Computer forensics (also known as computer forensic science) is a branch of digital forensic science pertaining to evidence found in computers and digital storage media. The goal of computer forensics is to examine digital media in a forensically sound manner with the aim of identifying, preserving, recovering, analyzing and presenting facts and opinions about the digital information.
Although it is most often associated with the investigation of a wide variety of computer crime, computer forensics may also be used in civil proceedings. The discipline involves similar techniques and principles to data recovery, but with additional guidelines and practices designed to create a legal audit trail.

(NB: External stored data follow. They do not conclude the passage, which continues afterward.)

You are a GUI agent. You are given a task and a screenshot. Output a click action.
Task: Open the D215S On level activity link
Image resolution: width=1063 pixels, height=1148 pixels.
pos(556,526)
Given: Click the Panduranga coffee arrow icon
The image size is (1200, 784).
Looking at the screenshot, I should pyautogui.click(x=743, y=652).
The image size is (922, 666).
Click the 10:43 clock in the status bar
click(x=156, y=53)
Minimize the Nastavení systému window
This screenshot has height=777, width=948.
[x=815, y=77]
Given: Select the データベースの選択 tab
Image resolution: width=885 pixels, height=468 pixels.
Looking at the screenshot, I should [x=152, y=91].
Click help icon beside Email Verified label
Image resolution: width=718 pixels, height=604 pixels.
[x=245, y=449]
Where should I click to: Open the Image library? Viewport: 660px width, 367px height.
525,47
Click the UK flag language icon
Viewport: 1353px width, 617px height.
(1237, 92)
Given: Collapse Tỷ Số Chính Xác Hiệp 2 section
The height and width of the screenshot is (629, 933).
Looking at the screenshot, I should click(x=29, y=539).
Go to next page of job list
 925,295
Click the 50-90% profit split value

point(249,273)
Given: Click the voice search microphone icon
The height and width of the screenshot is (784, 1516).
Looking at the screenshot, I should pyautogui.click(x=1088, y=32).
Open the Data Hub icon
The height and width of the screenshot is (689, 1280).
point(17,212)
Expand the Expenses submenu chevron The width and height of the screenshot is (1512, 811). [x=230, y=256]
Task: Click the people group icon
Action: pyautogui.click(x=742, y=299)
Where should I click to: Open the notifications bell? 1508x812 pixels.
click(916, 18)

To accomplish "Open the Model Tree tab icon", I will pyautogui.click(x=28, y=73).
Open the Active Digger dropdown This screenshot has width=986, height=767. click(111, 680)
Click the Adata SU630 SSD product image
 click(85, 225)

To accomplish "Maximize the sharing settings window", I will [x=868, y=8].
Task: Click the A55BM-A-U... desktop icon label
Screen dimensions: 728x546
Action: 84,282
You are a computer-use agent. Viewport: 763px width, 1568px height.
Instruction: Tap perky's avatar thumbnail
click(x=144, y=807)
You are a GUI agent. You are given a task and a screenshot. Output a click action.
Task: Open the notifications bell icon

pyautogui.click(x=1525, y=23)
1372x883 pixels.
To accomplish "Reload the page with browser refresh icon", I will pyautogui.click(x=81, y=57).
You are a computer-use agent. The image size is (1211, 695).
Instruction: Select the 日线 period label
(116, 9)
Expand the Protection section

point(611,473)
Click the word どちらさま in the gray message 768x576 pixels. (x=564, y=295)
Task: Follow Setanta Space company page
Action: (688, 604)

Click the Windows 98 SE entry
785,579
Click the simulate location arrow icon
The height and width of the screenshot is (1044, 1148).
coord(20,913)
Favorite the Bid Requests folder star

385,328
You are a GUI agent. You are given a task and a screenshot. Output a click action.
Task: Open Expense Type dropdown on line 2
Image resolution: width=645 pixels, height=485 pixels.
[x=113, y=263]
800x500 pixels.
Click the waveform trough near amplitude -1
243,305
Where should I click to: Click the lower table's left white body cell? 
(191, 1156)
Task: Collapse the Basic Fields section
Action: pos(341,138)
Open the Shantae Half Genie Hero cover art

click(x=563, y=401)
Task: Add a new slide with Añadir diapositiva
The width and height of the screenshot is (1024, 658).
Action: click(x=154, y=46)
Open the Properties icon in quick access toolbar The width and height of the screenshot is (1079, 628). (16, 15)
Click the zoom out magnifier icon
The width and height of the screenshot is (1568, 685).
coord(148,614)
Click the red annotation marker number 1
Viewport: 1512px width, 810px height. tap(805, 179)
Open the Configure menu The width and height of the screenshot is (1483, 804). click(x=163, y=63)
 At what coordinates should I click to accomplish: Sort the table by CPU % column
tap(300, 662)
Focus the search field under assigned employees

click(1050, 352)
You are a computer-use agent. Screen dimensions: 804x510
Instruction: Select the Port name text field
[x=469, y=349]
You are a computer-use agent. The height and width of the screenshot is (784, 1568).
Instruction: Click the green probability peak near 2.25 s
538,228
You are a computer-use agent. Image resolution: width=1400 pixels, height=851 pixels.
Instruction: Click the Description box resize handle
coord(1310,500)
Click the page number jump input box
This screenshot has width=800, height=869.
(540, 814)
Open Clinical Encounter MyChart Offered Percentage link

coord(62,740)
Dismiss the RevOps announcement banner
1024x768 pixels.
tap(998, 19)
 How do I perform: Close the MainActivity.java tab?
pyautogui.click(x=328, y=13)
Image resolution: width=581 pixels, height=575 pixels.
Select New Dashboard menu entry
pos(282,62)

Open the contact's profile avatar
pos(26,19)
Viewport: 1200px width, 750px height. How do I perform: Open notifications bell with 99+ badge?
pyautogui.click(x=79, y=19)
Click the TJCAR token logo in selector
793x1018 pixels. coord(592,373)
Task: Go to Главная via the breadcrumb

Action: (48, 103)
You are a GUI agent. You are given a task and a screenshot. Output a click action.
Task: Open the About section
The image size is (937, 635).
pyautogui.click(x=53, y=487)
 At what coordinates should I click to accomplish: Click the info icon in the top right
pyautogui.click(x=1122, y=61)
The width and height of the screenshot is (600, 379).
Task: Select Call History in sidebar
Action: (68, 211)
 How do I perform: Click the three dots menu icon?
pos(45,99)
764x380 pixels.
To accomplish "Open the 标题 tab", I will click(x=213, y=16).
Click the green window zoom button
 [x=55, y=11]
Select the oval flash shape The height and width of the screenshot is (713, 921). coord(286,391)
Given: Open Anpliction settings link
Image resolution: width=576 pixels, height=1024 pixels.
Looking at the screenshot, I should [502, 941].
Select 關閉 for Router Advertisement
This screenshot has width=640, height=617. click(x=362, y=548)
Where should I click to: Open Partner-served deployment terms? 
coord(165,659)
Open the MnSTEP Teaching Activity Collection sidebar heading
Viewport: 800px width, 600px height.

Evidence from computer forensics investigations is usually subjected to the same guidelines and practices of other digital evidence.
Forensic techniques and expert knowledge are used to explain the current state of a digital artifact, such as a computer system, storage medium (e.g. hard disk or CD-ROM), or an electronic document (e.g. an email message or JPEG image). The scope of a forensic analysis can vary from simple information retrieval to reconstructing a series of events.
In a 2002 book, Computer Forensics, authors Kruse and Heiser define computer forensics as involving “the preservation, identification, extraction, documentation and interpretation of computer data”. They go on to describe the discipline as “more of an art than a science”, indicating that forensic methodology is backed by flexibility and extensive domain knowledge.
However, while several methods can be used to extract evidence from a given computer the strategies used by law enforcement are fairly rigid and lack the flexibility found in the civilian world.